_WHAT TO PRODUCE_: Without any pictures, retype exactly the lines from the one with "The height and width of the screenshot is (338, 644)." through the final line of the records.

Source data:
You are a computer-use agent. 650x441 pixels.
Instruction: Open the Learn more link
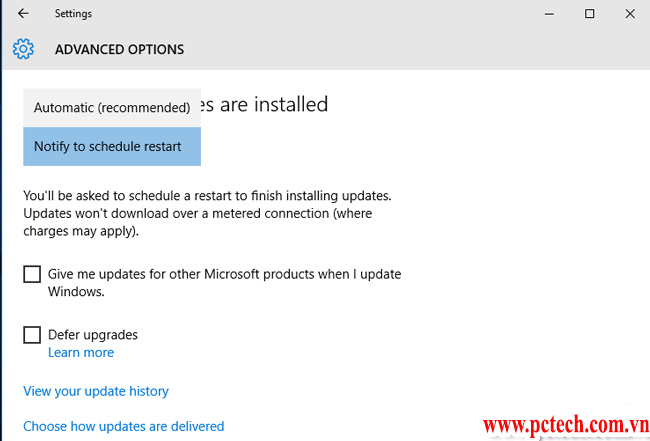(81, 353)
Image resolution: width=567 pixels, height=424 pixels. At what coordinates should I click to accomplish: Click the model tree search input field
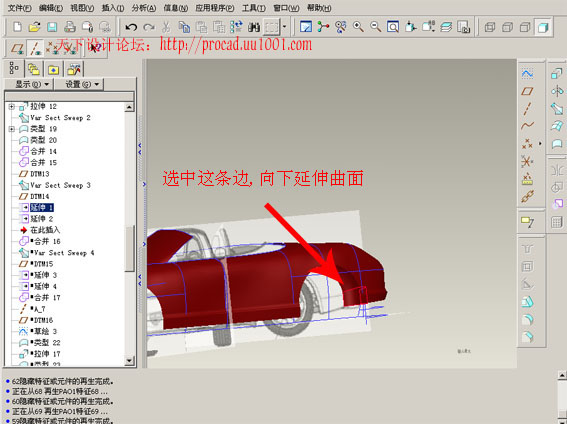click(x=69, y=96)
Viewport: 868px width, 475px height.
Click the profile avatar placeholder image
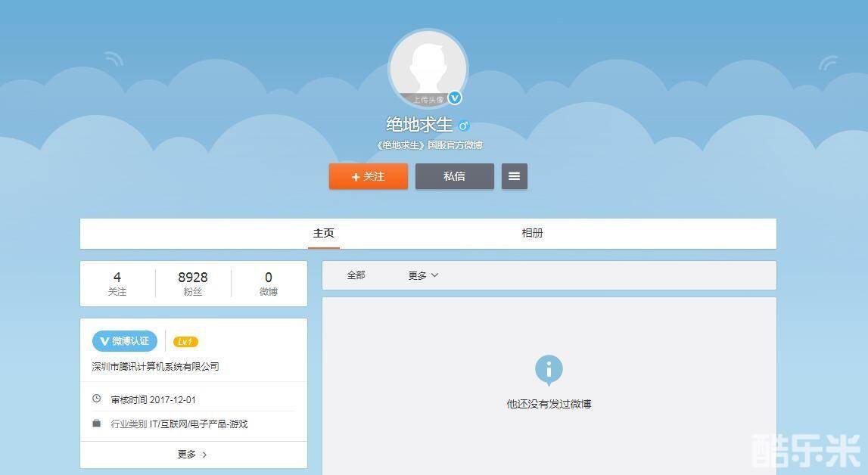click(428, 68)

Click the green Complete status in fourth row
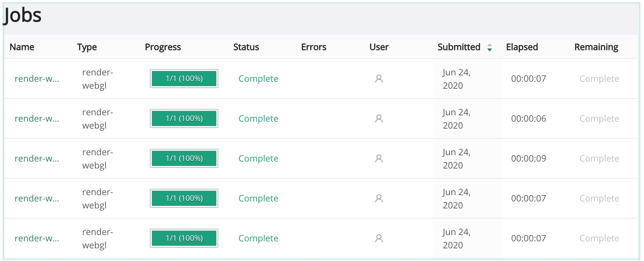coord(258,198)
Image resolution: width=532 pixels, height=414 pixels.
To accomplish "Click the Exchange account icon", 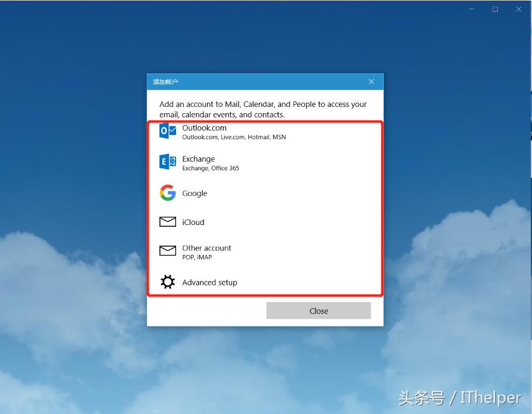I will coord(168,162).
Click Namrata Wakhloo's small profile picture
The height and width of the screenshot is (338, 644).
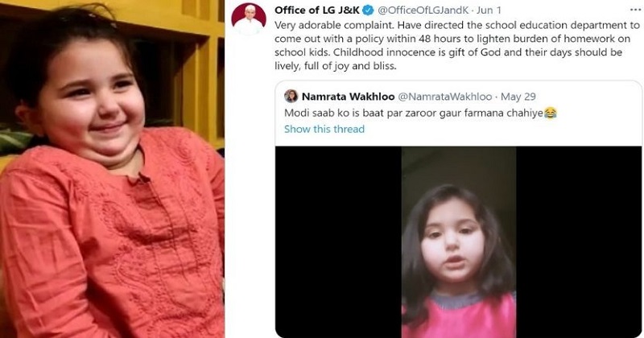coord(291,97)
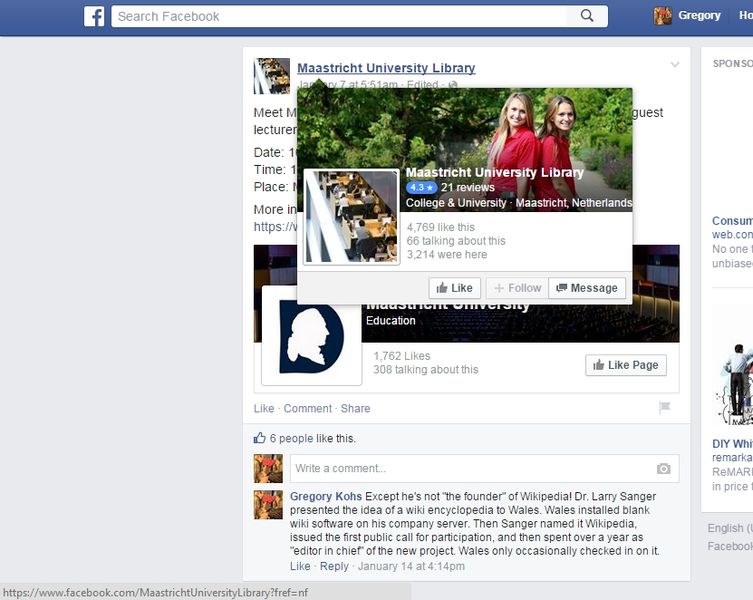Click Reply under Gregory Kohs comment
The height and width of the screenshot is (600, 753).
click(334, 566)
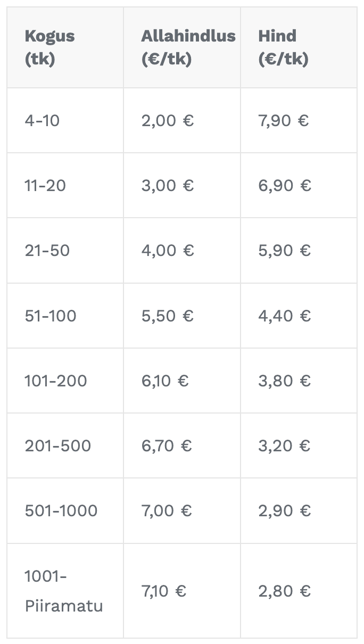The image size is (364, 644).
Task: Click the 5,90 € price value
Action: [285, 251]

_EXERCISE RESPONSE_:
The height and width of the screenshot is (338, 644).
coord(291,97)
Click Reply under Gregory Kohs comment
The height and width of the screenshot is (600, 753).
click(334, 566)
The image size is (364, 644).
Task: Click the 5,90 € price value
Action: [285, 251]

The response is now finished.